5. Evaluation Metrics, Controllability, and Model Analysis

Quantitative and subjective metrics are critical for benchmarking and guiding advances in EmoSpeech systems. Widely used criteria include:

Objective: Emotion classification accuracy (ECA), word error rate (WER), MOS (naturalness, emotional expressiveness), Mel-Cepstral Distortion (MCD), embedding cosine similarity (for speaker and emotion), SVAS and EECS for spherical vector similarity, pitch RMSE, voicing F1, and error rates in speaker verification (EER) (Cho et al., 2024, Cho et al., 2024, Diatlova et al., 2023).
Subjective: Listener judgements on emotion recognizability, naturalness, preference ABX tests, and fine-grained ranking for expressiveness and alignment with human perception (Yang et al., 17 Apr 2025, Gao et al., 2024, Li et al., 16 Jul 2025).
Automated Multimodal LLM Assessment: GPT-4o-audio and Gemini are used for automated evaluation of emotional speech, with strong correlation to human ratings (Pearson r≥0.85 for both MOS and emotional fidelity) and efficiency gains in large-scale assessment (Yang et al., 17 Apr 2025).

State-of-the-art systems provide continuous or categorical control over emotion dimensions, either by adjusting spherical coordinates ([r, θ, φ]), editing embedding vectors, or specifying natural language prompts, with LLMs performing inference-time semantic parsing or CoT reasoning for prompt translation into prosodic targets (Cho et al., 2024, Cho et al., 2024, Yang et al., 17 Apr 2025). Adversarial and orthogonality-based regularization further support stable, fine-grained controllability and robust generalization to unseen speakers or emotions.

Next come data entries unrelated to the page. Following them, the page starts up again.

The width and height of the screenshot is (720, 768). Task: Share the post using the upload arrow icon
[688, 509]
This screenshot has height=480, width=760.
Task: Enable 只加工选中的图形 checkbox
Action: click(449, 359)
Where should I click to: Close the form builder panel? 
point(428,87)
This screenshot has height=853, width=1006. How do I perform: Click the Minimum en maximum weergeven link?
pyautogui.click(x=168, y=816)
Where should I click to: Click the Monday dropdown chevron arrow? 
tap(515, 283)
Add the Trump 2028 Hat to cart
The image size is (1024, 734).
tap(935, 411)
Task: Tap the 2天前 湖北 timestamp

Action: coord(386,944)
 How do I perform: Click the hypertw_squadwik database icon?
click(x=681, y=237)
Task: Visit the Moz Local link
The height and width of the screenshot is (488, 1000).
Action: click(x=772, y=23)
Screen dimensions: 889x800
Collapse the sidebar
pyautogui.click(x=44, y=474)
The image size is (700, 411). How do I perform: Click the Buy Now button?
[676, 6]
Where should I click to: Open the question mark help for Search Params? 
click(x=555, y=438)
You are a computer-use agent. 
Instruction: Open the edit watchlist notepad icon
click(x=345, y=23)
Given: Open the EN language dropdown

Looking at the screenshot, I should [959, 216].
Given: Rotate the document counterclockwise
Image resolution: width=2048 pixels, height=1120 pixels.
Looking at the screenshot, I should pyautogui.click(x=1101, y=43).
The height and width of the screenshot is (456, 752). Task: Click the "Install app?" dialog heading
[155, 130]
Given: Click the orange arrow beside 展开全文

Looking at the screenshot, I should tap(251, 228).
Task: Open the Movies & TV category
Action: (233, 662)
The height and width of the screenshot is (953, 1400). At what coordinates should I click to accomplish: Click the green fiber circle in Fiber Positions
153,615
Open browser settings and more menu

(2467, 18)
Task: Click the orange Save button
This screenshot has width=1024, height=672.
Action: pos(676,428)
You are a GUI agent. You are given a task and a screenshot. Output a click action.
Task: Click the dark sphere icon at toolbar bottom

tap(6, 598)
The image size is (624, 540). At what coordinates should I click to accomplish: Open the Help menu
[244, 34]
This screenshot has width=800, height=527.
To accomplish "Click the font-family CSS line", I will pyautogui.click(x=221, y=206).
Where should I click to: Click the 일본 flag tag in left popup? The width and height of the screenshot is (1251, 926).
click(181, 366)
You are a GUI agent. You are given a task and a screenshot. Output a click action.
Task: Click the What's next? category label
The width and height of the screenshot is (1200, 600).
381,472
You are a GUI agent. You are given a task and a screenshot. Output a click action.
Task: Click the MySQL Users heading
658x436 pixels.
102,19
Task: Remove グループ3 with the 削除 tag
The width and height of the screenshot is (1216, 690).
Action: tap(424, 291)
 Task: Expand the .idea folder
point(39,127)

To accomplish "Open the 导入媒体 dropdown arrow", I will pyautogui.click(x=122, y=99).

6. Limitations and Open Research Directions

Key limitations cited in the literature include:

Restricted coverage to a limited set of discrete emotions or insufficient control granularity; ongoing work aims at continuous or multidimensional affect spaces and phoneme/word-level modulation (Cho et al., 2024, Cho et al., 2024, Gao et al., 2024).
Manual annotation cost and scalability: Pseudo-labeling with pretrained SER models reduces cost, but edge cases and annotation noise, particularly in high-dimensional affect spaces, remain (Bian et al., 2024, Cho et al., 2024).
Cross-lingual and unseen speaker generalization: Zero-shot TTS with strong speaker and emotion disentanglement is an active area, with dedicated regularization and multi-level encoding strategies improving performance (Cho et al., 2024).
Quality and expressivity under strong prosodic deformation: Maintaining perceived naturalness and stable local emphasis during aggressive emotion or emphasis transformation is tackled with innovations such as EPE blocks and controlled variance features (Li et al., 16 Jul 2025).
Automating trustworthy evaluation at scale: Multimodal LLMs show strong promise, but require further validation across more diverse datasets, languages, and affect categories (Yang et al., 17 Apr 2025).
Fusion of emotion with other speech properties (e.g., emphasis, speaker identity) requires careful modeling to avoid leakage or loss of control (Li et al., 16 Jul 2025, Cho et al., 2024).

Future directions highlighted are the extension of controllability mechanisms to more dimensions and temporal scales, the integration of emotion and emphasis modeling at all representation levels, more comprehensive cross-lingual evaluation, advanced automated assessment, and further synergies with instruction-following speech-LLMs (Wang et al., 2024, Li et al., 16 Jul 2025, Cho et al., 2024, Yang et al., 17 Apr 2025).